Please format the records below as a Markdown table with two columns, Row and Text, giving each non-blank line its own numbered row and leaving out blank lines.

(Word and element locating data)

— start —

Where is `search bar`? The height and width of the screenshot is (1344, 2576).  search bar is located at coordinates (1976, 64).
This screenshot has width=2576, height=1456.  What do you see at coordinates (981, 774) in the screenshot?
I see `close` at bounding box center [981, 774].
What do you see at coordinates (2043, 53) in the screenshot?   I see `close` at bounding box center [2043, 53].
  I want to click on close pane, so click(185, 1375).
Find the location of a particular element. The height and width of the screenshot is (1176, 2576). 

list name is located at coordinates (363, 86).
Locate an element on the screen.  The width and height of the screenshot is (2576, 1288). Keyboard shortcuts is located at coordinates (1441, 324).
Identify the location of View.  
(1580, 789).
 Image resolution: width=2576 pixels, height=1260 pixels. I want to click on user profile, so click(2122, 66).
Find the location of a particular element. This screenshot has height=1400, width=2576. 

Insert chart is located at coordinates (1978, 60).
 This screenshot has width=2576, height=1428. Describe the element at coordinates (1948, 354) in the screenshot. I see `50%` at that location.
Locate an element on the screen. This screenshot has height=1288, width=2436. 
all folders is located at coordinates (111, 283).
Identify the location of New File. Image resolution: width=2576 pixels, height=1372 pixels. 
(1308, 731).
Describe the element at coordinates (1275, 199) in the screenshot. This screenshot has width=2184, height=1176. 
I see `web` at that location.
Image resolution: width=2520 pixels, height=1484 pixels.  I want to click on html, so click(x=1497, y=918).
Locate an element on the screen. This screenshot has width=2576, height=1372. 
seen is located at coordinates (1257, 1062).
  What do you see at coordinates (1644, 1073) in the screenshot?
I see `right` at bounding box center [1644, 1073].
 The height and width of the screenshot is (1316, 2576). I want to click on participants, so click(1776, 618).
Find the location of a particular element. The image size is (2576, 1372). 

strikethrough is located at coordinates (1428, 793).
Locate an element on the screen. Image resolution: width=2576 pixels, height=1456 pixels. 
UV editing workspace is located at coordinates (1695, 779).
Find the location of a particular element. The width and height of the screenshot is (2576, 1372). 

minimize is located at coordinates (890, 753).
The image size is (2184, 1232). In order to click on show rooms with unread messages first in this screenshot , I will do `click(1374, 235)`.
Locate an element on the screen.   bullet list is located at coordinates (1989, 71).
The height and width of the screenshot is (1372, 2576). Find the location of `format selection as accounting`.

— end —

Answer to this problem:
| Row | Text |
|---|---|
| 1 | Where is `search bar`? The height and width of the screenshot is (1344, 2576).  search bar is located at coordinates (1976, 64). |
| 2 | This screenshot has width=2576, height=1456.  What do you see at coordinates (981, 774) in the screenshot? |
| 3 | I see `close` at bounding box center [981, 774]. |
| 4 | What do you see at coordinates (2043, 53) in the screenshot?   I see `close` at bounding box center [2043, 53]. |
| 5 |   I want to click on close pane, so click(185, 1375). |
| 6 | Find the location of a particular element. The height and width of the screenshot is (1176, 2576).  |
| 7 | list name is located at coordinates (363, 86). |
| 8 | Locate an element on the screen.  The width and height of the screenshot is (2576, 1288). Keyboard shortcuts is located at coordinates (1441, 324). |
| 9 | Identify the location of View.   |
| 10 | (1580, 789). |
| 11 |  Image resolution: width=2576 pixels, height=1260 pixels. I want to click on user profile, so click(2122, 66). |
| 12 | Find the location of a particular element. This screenshot has height=1400, width=2576.  |
| 13 | Insert chart is located at coordinates (1978, 60). |
| 14 |  This screenshot has width=2576, height=1428. Describe the element at coordinates (1948, 354) in the screenshot. I see `50%` at that location. |
| 15 | Locate an element on the screen. This screenshot has height=1288, width=2436.  |
| 16 | all folders is located at coordinates (111, 283). |
| 17 | Identify the location of New File. Image resolution: width=2576 pixels, height=1372 pixels.  |
| 18 | (1308, 731). |
| 19 | Describe the element at coordinates (1275, 199) in the screenshot. This screenshot has width=2184, height=1176.  |
| 20 | I see `web` at that location. |
| 21 | Image resolution: width=2520 pixels, height=1484 pixels.  I want to click on html, so click(x=1497, y=918). |
| 22 | Locate an element on the screen. This screenshot has width=2576, height=1372.  |
| 23 | seen is located at coordinates (1257, 1062). |
| 24 |   What do you see at coordinates (1644, 1073) in the screenshot? |
| 25 | I see `right` at bounding box center [1644, 1073]. |
| 26 |  The height and width of the screenshot is (1316, 2576). I want to click on participants, so click(1776, 618). |
| 27 | Find the location of a particular element. The image size is (2576, 1372).  |
| 28 | strikethrough is located at coordinates (1428, 793). |
| 29 | Locate an element on the screen. Image resolution: width=2576 pixels, height=1456 pixels.  |
| 30 | UV editing workspace is located at coordinates (1695, 779). |
| 31 | Find the location of a particular element. The width and height of the screenshot is (2576, 1372).  |
| 32 | minimize is located at coordinates (890, 753). |
| 33 | The image size is (2184, 1232). In order to click on show rooms with unread messages first in this screenshot , I will do `click(1374, 235)`. |
| 34 | Locate an element on the screen.   bullet list is located at coordinates (1989, 71). |
| 35 | The height and width of the screenshot is (1372, 2576). Find the location of `format selection as accounting`. |